Work instruction:
Could you write out the records below exactly as they appear?

Stored data:
---
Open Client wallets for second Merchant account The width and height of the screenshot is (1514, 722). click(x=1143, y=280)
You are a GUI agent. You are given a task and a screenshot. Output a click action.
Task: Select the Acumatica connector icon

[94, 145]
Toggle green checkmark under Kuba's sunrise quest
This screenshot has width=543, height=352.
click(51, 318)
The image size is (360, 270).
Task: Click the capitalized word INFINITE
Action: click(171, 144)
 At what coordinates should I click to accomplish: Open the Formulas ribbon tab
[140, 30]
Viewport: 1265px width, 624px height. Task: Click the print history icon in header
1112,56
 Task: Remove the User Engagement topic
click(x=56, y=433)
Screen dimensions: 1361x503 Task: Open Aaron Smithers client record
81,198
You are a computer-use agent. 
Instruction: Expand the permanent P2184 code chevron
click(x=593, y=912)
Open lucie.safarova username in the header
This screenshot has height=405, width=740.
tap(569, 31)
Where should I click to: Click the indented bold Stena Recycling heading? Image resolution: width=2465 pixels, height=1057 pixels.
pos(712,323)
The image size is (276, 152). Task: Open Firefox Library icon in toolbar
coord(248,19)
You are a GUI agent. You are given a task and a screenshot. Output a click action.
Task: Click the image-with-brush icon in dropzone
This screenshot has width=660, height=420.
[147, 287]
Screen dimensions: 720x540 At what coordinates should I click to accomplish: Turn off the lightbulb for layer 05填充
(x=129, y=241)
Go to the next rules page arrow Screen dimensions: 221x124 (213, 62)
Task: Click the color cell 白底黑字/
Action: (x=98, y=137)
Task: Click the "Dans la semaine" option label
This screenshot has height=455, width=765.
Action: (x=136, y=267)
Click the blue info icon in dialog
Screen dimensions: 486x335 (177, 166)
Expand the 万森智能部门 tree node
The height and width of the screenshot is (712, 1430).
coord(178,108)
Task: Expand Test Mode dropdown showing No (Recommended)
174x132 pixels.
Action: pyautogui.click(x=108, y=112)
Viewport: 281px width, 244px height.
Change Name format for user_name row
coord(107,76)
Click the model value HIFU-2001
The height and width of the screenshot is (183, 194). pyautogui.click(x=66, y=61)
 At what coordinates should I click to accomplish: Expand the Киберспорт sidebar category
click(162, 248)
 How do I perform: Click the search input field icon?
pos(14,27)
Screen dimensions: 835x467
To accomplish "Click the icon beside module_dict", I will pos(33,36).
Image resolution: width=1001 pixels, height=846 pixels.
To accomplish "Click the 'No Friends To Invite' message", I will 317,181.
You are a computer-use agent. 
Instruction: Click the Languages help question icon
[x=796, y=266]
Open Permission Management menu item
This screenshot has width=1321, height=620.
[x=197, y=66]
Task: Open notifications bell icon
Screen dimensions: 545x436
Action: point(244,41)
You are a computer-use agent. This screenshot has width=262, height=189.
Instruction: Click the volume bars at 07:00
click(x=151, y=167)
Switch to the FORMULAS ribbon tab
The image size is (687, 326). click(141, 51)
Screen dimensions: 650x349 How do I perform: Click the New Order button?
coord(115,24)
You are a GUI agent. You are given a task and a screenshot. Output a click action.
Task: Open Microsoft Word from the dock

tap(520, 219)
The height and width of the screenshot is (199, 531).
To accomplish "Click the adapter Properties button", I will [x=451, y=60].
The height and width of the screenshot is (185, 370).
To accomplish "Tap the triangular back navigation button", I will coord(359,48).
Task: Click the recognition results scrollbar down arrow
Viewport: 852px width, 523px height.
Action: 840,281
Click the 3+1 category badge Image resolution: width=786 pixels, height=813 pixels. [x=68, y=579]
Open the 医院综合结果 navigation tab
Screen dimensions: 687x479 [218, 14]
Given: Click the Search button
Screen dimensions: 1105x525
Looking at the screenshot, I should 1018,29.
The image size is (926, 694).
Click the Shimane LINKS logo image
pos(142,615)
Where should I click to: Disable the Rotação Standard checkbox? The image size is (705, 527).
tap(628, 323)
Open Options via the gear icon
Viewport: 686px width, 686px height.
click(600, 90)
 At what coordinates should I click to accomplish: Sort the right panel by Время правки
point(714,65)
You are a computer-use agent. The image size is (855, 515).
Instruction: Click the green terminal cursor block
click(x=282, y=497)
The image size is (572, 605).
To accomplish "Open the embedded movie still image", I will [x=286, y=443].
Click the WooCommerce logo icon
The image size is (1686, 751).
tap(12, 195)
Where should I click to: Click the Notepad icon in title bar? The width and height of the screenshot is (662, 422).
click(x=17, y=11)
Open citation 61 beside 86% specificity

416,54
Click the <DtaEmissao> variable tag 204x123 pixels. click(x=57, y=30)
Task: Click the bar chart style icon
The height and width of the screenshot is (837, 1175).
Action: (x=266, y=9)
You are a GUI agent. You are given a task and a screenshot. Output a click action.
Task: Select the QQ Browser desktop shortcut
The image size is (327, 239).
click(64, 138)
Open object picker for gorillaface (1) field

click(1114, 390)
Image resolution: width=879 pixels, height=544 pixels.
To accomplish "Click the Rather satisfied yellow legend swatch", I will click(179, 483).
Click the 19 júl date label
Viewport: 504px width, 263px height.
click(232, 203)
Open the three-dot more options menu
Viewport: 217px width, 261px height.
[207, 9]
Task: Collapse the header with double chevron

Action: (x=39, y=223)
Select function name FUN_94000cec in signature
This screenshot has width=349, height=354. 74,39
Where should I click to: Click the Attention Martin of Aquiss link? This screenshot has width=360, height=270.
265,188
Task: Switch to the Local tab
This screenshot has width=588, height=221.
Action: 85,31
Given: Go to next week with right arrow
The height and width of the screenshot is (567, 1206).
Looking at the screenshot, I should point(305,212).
---
Expected answer:
Open Client wallets for second Merchant account The width and height of the screenshot is (1514, 722). click(x=1143, y=280)
You are a GUI agent. You are given a task and a screenshot. Output a click action.
Task: Select the Acumatica connector icon

[94, 145]
Toggle green checkmark under Kuba's sunrise quest
This screenshot has width=543, height=352.
click(51, 318)
The image size is (360, 270).
Task: Click the capitalized word INFINITE
Action: click(171, 144)
 At what coordinates should I click to accomplish: Open the Formulas ribbon tab
[140, 30]
Viewport: 1265px width, 624px height. Task: Click the print history icon in header
1112,56
 Task: Remove the User Engagement topic
click(x=56, y=433)
Screen dimensions: 1361x503 Task: Open Aaron Smithers client record
81,198
You are a computer-use agent. 
Instruction: Expand the permanent P2184 code chevron
click(x=593, y=912)
Open lucie.safarova username in the header
This screenshot has height=405, width=740.
tap(569, 31)
Where should I click to: Click the indented bold Stena Recycling heading? Image resolution: width=2465 pixels, height=1057 pixels.
pos(712,323)
The image size is (276, 152). Task: Open Firefox Library icon in toolbar
coord(248,19)
You are a GUI agent. You are given a task and a screenshot. Output a click action.
Task: Click the image-with-brush icon in dropzone
This screenshot has width=660, height=420.
[147, 287]
Screen dimensions: 720x540 At what coordinates should I click to accomplish: Turn off the lightbulb for layer 05填充
(x=129, y=241)
Go to the next rules page arrow Screen dimensions: 221x124 (213, 62)
Task: Click the color cell 白底黑字/
Action: (x=98, y=137)
Task: Click the "Dans la semaine" option label
This screenshot has height=455, width=765.
Action: (x=136, y=267)
Click the blue info icon in dialog
Screen dimensions: 486x335 (177, 166)
Expand the 万森智能部门 tree node
The height and width of the screenshot is (712, 1430).
coord(178,108)
Task: Expand Test Mode dropdown showing No (Recommended)
174x132 pixels.
Action: pyautogui.click(x=108, y=112)
Viewport: 281px width, 244px height.
Change Name format for user_name row
coord(107,76)
Click the model value HIFU-2001
The height and width of the screenshot is (183, 194). pyautogui.click(x=66, y=61)
 At what coordinates should I click to accomplish: Expand the Киберспорт sidebar category
click(162, 248)
 How do I perform: Click the search input field icon?
pos(14,27)
Screen dimensions: 835x467
To accomplish "Click the icon beside module_dict", I will pos(33,36).
Image resolution: width=1001 pixels, height=846 pixels.
To accomplish "Click the 'No Friends To Invite' message", I will 317,181.
You are a computer-use agent. 
Instruction: Click the Languages help question icon
[x=796, y=266]
Open Permission Management menu item
This screenshot has width=1321, height=620.
[x=197, y=66]
Task: Open notifications bell icon
Screen dimensions: 545x436
Action: point(244,41)
You are a computer-use agent. This screenshot has width=262, height=189.
Instruction: Click the volume bars at 07:00
click(x=151, y=167)
Switch to the FORMULAS ribbon tab
The image size is (687, 326). click(141, 51)
Screen dimensions: 650x349 How do I perform: Click the New Order button?
coord(115,24)
You are a GUI agent. You are given a task and a screenshot. Output a click action.
Task: Open Microsoft Word from the dock

tap(520, 219)
The height and width of the screenshot is (199, 531).
To accomplish "Click the adapter Properties button", I will [x=451, y=60].
The height and width of the screenshot is (185, 370).
To accomplish "Tap the triangular back navigation button", I will coord(359,48).
Task: Click the recognition results scrollbar down arrow
Viewport: 852px width, 523px height.
Action: 840,281
Click the 3+1 category badge Image resolution: width=786 pixels, height=813 pixels. [x=68, y=579]
Open the 医院综合结果 navigation tab
Screen dimensions: 687x479 [218, 14]
Given: Click the Search button
Screen dimensions: 1105x525
Looking at the screenshot, I should 1018,29.
The image size is (926, 694).
Click the Shimane LINKS logo image
pos(142,615)
Where should I click to: Disable the Rotação Standard checkbox? The image size is (705, 527).
tap(628, 323)
Open Options via the gear icon
Viewport: 686px width, 686px height.
click(600, 90)
 At what coordinates should I click to accomplish: Sort the right panel by Время правки
point(714,65)
You are a computer-use agent. The image size is (855, 515).
Instruction: Click the green terminal cursor block
click(x=282, y=497)
The image size is (572, 605).
To accomplish "Open the embedded movie still image", I will [x=286, y=443].
Click the WooCommerce logo icon
The image size is (1686, 751).
tap(12, 195)
Where should I click to: Click the Notepad icon in title bar? The width and height of the screenshot is (662, 422).
click(x=17, y=11)
Open citation 61 beside 86% specificity

416,54
Click the <DtaEmissao> variable tag 204x123 pixels. click(x=57, y=30)
Task: Click the bar chart style icon
The height and width of the screenshot is (837, 1175).
Action: (x=266, y=9)
You are a GUI agent. You are given a task and a screenshot. Output a click action.
Task: Select the QQ Browser desktop shortcut
The image size is (327, 239).
click(64, 138)
Open object picker for gorillaface (1) field

click(1114, 390)
Image resolution: width=879 pixels, height=544 pixels.
To accomplish "Click the Rather satisfied yellow legend swatch", I will click(179, 483).
Click the 19 júl date label
Viewport: 504px width, 263px height.
click(232, 203)
Open the three-dot more options menu
Viewport: 217px width, 261px height.
[207, 9]
Task: Collapse the header with double chevron

Action: (x=39, y=223)
Select function name FUN_94000cec in signature
This screenshot has width=349, height=354. 74,39
Where should I click to: Click the Attention Martin of Aquiss link? This screenshot has width=360, height=270.
265,188
Task: Switch to the Local tab
This screenshot has width=588, height=221.
Action: 85,31
Given: Go to next week with right arrow
The height and width of the screenshot is (567, 1206).
Looking at the screenshot, I should point(305,212).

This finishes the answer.